Available records:

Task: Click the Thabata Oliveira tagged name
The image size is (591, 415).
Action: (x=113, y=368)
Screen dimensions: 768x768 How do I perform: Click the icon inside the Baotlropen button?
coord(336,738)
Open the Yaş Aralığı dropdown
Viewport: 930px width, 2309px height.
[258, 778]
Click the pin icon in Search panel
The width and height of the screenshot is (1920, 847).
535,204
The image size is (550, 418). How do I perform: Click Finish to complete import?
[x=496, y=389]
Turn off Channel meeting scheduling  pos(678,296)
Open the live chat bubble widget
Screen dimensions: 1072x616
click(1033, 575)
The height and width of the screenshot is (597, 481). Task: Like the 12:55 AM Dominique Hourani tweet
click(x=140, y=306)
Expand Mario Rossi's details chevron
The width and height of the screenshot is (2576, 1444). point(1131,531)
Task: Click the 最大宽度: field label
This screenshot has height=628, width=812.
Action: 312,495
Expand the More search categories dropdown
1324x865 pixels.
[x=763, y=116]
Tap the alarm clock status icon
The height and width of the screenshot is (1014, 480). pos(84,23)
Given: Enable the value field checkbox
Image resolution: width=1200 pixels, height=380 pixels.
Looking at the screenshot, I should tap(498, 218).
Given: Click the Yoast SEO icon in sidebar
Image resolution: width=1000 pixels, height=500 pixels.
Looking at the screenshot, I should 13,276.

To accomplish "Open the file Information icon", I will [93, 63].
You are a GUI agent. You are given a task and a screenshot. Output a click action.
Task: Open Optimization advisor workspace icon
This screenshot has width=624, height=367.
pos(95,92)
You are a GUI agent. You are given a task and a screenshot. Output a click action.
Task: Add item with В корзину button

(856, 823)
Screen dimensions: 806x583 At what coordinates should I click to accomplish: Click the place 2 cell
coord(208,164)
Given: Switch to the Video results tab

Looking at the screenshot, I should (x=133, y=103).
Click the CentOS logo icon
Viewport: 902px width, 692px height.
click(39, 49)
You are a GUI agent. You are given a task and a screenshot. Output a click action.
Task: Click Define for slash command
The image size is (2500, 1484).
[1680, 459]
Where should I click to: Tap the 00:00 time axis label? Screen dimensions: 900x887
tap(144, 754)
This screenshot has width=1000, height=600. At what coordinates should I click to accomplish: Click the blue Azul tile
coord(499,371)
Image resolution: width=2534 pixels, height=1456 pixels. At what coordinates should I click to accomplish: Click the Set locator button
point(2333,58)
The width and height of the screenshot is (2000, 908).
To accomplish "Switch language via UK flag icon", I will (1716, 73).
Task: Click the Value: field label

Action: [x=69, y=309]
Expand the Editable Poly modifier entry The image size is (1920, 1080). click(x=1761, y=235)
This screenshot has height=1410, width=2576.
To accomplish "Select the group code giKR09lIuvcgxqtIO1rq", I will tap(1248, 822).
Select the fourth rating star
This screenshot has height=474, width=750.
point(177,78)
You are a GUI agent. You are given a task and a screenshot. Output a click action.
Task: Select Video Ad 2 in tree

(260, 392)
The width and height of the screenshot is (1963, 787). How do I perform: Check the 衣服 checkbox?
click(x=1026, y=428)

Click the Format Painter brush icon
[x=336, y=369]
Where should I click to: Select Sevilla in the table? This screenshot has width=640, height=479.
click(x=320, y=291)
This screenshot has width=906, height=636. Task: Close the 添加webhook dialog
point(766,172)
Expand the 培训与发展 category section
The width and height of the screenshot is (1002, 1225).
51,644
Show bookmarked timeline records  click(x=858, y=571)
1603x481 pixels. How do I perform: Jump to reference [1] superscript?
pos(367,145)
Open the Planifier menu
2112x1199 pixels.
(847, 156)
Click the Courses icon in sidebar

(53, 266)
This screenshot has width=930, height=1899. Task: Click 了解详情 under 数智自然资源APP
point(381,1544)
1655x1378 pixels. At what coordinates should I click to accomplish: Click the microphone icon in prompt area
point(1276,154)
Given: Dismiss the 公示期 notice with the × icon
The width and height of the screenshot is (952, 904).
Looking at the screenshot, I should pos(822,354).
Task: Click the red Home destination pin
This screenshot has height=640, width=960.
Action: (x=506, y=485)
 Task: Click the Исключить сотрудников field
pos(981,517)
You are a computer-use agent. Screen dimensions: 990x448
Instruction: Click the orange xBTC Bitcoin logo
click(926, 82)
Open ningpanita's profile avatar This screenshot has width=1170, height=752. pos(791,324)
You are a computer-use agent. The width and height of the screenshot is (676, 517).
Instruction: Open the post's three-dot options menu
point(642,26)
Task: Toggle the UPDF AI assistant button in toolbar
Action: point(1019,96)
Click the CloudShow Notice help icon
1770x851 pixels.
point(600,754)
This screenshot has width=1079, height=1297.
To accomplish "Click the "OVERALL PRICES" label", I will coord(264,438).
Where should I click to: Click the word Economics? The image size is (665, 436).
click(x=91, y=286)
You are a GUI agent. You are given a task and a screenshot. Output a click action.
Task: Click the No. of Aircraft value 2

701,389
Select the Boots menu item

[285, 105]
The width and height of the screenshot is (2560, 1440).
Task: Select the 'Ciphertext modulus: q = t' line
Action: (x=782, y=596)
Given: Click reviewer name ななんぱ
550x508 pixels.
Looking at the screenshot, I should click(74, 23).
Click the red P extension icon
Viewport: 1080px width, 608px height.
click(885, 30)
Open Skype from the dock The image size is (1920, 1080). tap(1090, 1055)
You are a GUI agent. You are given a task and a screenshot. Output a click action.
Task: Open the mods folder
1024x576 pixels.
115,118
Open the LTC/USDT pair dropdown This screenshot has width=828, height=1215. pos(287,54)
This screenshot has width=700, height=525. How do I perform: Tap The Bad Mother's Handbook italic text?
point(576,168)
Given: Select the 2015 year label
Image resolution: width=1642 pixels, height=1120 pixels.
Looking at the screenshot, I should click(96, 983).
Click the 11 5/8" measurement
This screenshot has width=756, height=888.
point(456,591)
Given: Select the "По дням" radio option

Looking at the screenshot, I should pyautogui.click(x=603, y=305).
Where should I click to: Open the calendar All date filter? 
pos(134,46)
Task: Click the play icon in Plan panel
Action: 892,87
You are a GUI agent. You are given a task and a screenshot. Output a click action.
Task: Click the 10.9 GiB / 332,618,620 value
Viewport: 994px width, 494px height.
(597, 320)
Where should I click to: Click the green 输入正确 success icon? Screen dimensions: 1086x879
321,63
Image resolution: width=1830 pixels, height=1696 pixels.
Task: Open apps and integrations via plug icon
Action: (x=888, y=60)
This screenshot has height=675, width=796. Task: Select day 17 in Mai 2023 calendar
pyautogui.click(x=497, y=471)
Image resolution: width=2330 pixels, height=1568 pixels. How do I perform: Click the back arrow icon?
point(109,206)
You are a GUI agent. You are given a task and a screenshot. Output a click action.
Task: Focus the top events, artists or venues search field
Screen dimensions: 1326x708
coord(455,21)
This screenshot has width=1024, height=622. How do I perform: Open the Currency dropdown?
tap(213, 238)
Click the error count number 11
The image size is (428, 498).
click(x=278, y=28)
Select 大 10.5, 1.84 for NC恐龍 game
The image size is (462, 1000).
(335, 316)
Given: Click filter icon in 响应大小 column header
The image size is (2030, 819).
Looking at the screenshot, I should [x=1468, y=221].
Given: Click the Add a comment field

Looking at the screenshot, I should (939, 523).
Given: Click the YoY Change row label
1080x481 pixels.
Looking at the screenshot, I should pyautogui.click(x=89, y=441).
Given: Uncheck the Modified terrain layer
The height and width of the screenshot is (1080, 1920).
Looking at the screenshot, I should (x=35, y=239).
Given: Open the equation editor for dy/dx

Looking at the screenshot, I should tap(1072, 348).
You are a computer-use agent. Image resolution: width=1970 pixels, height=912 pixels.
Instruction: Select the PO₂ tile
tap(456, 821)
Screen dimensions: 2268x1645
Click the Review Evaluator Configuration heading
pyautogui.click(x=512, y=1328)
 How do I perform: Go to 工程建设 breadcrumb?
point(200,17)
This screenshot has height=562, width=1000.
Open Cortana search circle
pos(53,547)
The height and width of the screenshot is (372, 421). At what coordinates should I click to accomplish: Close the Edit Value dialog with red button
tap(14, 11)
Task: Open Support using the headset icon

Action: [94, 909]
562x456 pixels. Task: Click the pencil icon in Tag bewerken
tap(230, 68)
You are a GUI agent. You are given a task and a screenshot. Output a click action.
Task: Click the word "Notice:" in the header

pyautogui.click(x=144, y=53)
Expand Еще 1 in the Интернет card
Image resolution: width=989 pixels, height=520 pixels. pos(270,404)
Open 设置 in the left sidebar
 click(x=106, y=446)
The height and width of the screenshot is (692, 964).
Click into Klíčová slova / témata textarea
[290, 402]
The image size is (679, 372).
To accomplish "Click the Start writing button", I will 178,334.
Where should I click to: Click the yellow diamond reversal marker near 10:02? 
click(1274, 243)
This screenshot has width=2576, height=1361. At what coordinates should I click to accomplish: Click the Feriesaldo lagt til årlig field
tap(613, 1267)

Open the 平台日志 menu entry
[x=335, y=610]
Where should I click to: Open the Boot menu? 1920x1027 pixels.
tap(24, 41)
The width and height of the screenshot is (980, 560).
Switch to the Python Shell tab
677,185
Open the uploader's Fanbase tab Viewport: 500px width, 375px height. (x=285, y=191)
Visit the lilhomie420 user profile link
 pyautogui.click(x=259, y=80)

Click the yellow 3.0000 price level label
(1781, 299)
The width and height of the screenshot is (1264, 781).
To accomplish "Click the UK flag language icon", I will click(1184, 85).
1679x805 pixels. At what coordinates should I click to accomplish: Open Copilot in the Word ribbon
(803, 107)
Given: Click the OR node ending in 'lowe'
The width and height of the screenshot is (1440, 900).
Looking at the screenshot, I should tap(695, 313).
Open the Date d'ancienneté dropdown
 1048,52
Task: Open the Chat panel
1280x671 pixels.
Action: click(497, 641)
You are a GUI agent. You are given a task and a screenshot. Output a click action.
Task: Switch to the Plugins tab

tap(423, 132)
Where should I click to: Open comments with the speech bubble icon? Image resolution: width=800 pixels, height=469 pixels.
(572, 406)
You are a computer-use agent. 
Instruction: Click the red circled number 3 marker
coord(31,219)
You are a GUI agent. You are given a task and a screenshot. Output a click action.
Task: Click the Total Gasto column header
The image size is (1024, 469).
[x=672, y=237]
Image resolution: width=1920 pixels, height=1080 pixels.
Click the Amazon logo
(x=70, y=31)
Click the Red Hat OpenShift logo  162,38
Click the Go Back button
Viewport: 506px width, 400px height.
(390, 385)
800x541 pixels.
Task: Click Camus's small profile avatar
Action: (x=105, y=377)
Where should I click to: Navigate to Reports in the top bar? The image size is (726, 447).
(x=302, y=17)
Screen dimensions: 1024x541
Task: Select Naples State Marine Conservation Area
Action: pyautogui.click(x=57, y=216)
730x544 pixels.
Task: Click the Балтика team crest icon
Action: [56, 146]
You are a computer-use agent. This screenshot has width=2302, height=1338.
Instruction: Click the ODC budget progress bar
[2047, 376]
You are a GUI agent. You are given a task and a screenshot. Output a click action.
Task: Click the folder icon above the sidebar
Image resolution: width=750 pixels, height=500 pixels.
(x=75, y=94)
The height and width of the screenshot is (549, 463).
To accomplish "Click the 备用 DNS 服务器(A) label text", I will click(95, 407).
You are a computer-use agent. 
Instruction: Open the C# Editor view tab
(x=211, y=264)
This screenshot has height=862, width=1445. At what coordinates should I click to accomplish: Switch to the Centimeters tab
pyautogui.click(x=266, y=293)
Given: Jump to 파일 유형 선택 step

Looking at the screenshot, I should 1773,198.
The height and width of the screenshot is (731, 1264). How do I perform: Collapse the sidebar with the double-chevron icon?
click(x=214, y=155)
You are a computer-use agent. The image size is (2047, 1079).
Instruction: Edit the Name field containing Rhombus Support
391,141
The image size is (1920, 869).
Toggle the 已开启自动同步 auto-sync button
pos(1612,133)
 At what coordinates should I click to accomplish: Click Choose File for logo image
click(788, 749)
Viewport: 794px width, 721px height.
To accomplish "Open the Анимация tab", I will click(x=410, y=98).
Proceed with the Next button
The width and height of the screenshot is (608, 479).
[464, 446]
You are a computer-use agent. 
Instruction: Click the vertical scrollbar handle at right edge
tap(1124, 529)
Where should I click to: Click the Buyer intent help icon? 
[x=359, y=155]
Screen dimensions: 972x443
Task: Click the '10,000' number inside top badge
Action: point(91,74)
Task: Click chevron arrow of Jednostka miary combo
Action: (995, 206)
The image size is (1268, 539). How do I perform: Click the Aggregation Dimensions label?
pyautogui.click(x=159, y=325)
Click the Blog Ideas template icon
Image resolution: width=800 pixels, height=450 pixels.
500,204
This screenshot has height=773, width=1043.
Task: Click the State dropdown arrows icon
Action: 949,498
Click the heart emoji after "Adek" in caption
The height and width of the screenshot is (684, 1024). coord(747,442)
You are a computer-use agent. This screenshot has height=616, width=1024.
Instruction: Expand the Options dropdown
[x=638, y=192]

Task prompt:
Identify every line of the records that contains the word "profile" and copy each of those lines in full.

Output of the exercise:
Open ningpanita's profile avatar This screenshot has width=1170, height=752. pos(791,324)
Visit the lilhomie420 user profile link
Task: Click Camus's small profile avatar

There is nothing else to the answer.